The model is a Transformer-based Encoder:

Input (num_docs Γ— num_features)
    ↓
Input Projection (Linear)
    ↓
Transformer Blocks (Γ— N layers)
    β”œβ”€ Multi-Head Self-Attention
    β”œβ”€ Residual Connection + Layer Norm
    β”œβ”€ Feed-Forward Network
    └─ Residual Connection + Layer Norm
    ↓
Output Layer (Linear β†’ num_classes)
    ↓
Scores (num_docs Γ— num_classes)

Model Parameters

  • d_model: Model dimension (default: 512)
  • n_heads: Number of attention heads (default: 2-4)
  • n_layers: Number of transformer blocks (default: 2)
  • ffn_hidden: FFN hidden layer dimension (default: 512)
  • input_dim: Input feature dimension (depends on dataset)
  • output_dim: Number of relevance classes (default: 5)
  • dropout_rate: Dropout coefficient (default: 0.15)

Installing Dependencies

pip install torch torchvision torchaudio
pip install numpy pandas scikit-learn matplotlib
pip install thop  # For FLOPs counting (optional)

Usage

1. Data Preprocessing

Data should be in pickle file format with the following structure:

  • fl_features: document features
  • labels: relevance labels (0-4)
  • query_id: query identifiers

Usage example:

from utils.preprocess import preprocess_data

train_data = preprocess_data(
    file_path='path/to/train.pkl',
    num_docs=140,        # Maximum number of documents per query
    which=0,             # Dataset index (0 for train, -1 for test)
    is_shuffle=True,     # Whether to shuffle documents
    device='cuda'
)

2. Creating the Model

from utils.Encoder_model import make_Encoder_model

model = make_Encoder_model(
    d_model=512,
    n_heads=2,
    n_layers=2,
    ffn_hidden=512,
    input_dim=699,       # Feature dimension
    output_dim=5,        # Number of classes
    dropout_rate=0.15,
    device='cuda'
)

3. Training the Model

The main training pipeline is in Training and evaluation.ipynb:

from utils.train_eval_utils import train_eval
from utils.loss_mask_utils import Combined_Loss, create_mask
from sklearn.metrics import ndcg_score

loss_fn = Combined_Loss(theta=0.01, num_of_labels=5, distribution='polynomial', degree=2)

train_params = {
    'train_loader': train_loader,
    'model': model,
    'optimizer': optimizer,
    'loss_fn': loss_fn,
    'num_epochs': 25,
    'create_mask': create_mask,
    'val_loader': val_loader,
    'score_fn': ndcg_score,
    'name': 'best_model'
}

losses, metrics = train_eval(**train_params)

4. Metric Evaluation

The train_eval function automatically computes multiple ranking metrics:

Ranking Quality Metrics

  • NDCG@5: Normalized Discounted Cumulative Gain on top-5 documents
  • NDCG@10: NDCG on top-10 documents
  • NDCG (full): NDCG on all documents in the ranking

Recall Metrics

  • Recall@5: Proportion of relevant documents found in top-5 results
  • Recall@10: Proportion of relevant documents found in top-10 results
  • Recall (full): Proportion of relevant documents found in the entire ranking

Rank-based Metrics

  • MRR (Mean Reciprocal Rank): Average of the reciprocal ranks of the first relevant document for each query

All metrics are computed during validation and displayed in the console output.

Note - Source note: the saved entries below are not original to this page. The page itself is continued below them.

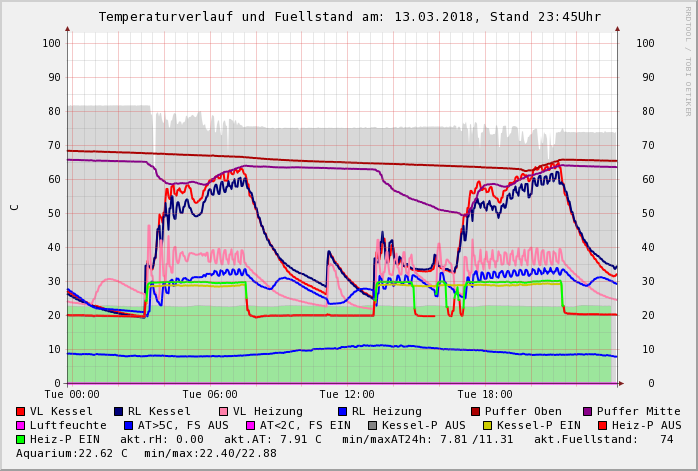Select the pink VL Heizung legend swatch
This screenshot has height=471, width=698.
(x=224, y=412)
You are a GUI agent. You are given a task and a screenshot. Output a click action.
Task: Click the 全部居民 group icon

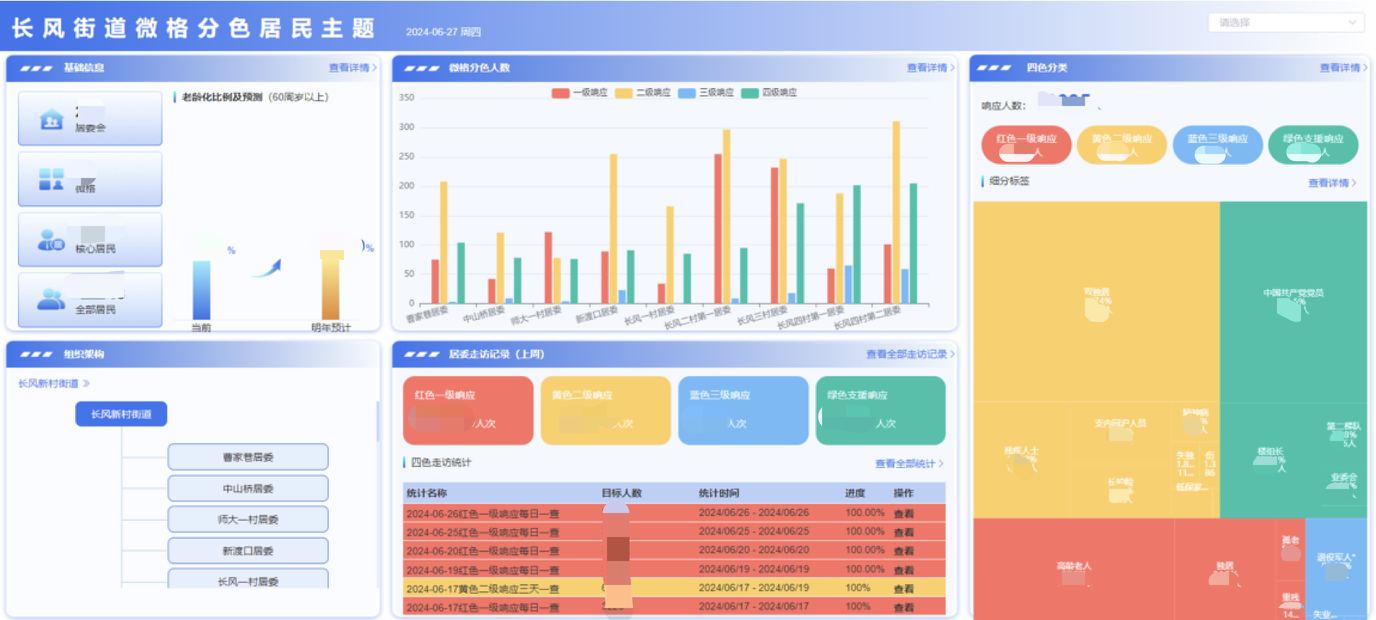point(51,299)
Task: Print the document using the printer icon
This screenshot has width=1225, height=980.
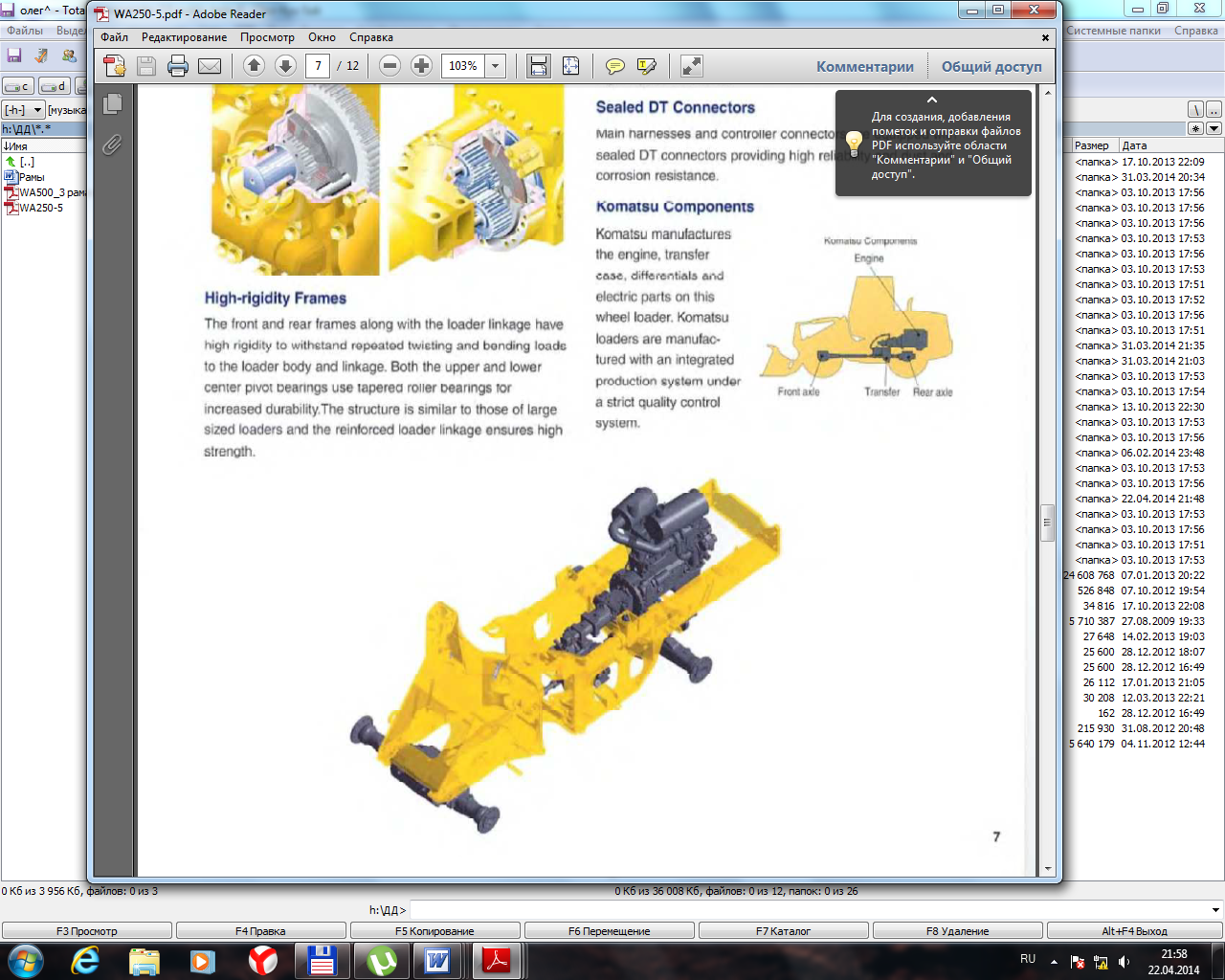Action: pyautogui.click(x=178, y=66)
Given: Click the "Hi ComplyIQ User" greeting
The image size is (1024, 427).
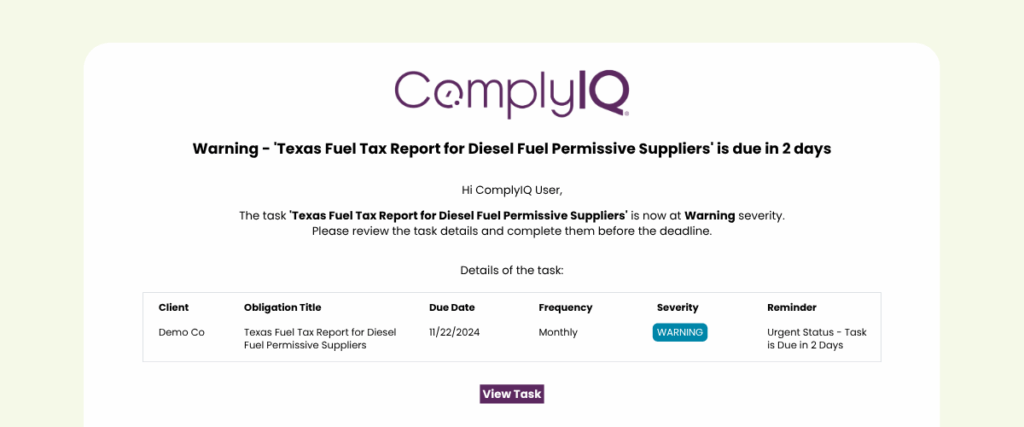Looking at the screenshot, I should [x=512, y=189].
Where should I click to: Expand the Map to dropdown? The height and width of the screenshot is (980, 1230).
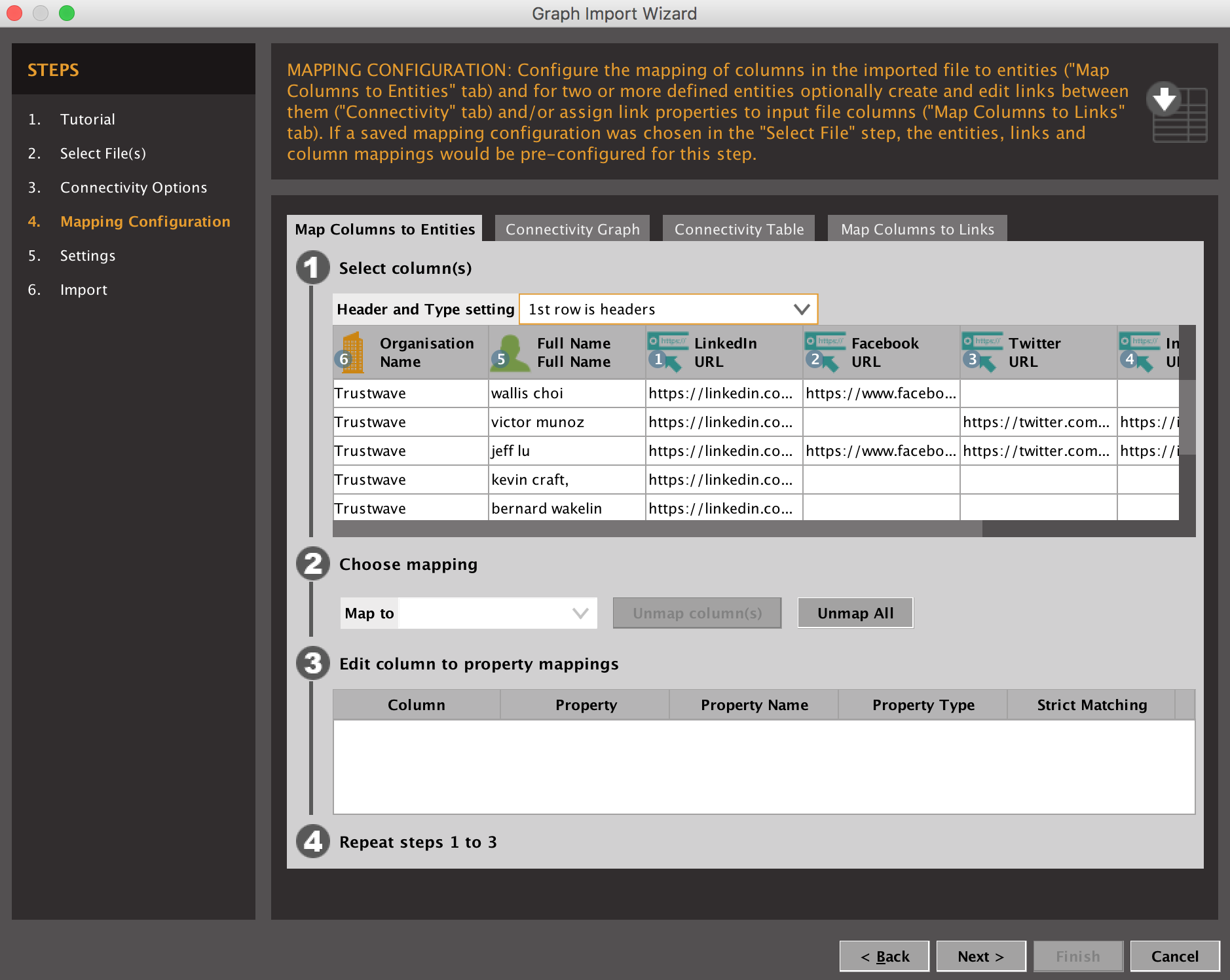pyautogui.click(x=498, y=613)
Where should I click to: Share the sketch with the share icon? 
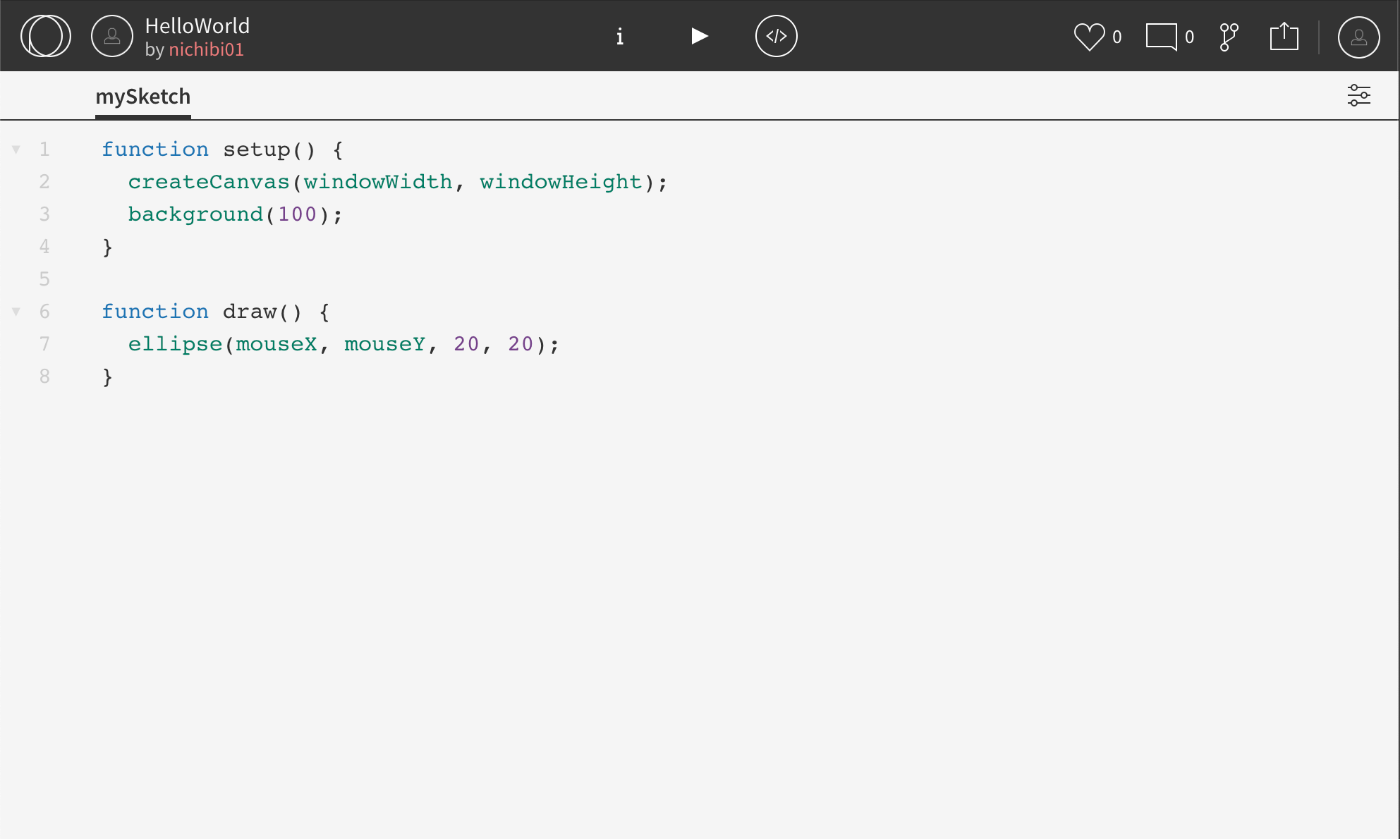click(1284, 35)
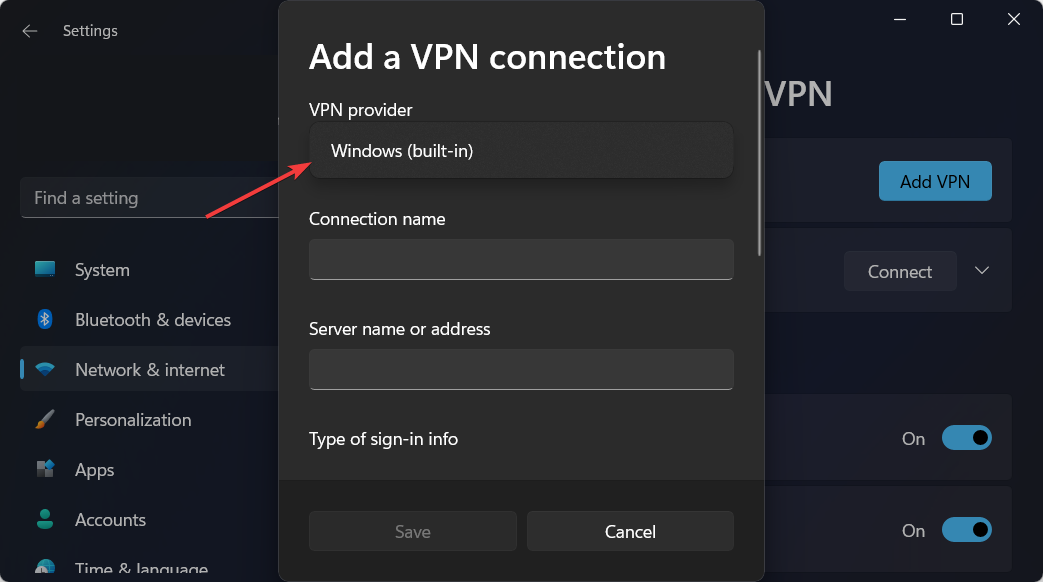Click the Apps icon in the sidebar

point(45,469)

The metrics dictionary returned by train_eval contains lists of all metric values for each epoch, enabling detailed analysis of model performance over time.

5. Fine-tuning

To fine-tune an existing model, use finetune.ipynb:

from utils.preprocess import Dataset_for_finetune, preprocess_for_finetune
from utils.train_eval_utils import train_eval
from utils.loss_mask_utils import cross_entropy_for_finetune

# Load model
model = make_Encoder_model(**model_params)
state_dict = torch.load('path/to/model.pth')
model.load_state_dict(state_dict)

# Fine-tuning with new loss function
loss_fn = cross_entropy_for_finetune
# ... further configuration

πŸ“Š Loss Functions

The project supports several loss functions:

1. Pointwise Loss (Cross-Entropy)

A classical approach treating ranking as classification by relevance classes.

from utils.loss_mask_utils import Cross_Entropy_point

loss_fn = Cross_Entropy_point(num_of_label=5)

2. Listwise Loss (ListNet)

A listwise approach that considers the relevance distribution in the list.

from utils.loss_mask_utils import ListNet_Loss

loss_fn = ListNet_Loss(distribution='polynomial', degree=2)
# or
loss_fn = ListNet_Loss(distribution='softmax')

3. Combined Loss

A combination of pointwise and listwise losses.

from utils.loss_mask_utils import Combined_Loss

loss_fn = Combined_Loss(
    theta=0.01,                    # Weight for listwise loss
    num_of_labels=5,
    distribution='polynomial',
    degree=2
)

πŸ“Š Evaluation Metrics

The framework provides comprehensive evaluation metrics for ranking tasks:

Available Metrics

  1. NDCG (Normalized Discounted Cumulative Gain)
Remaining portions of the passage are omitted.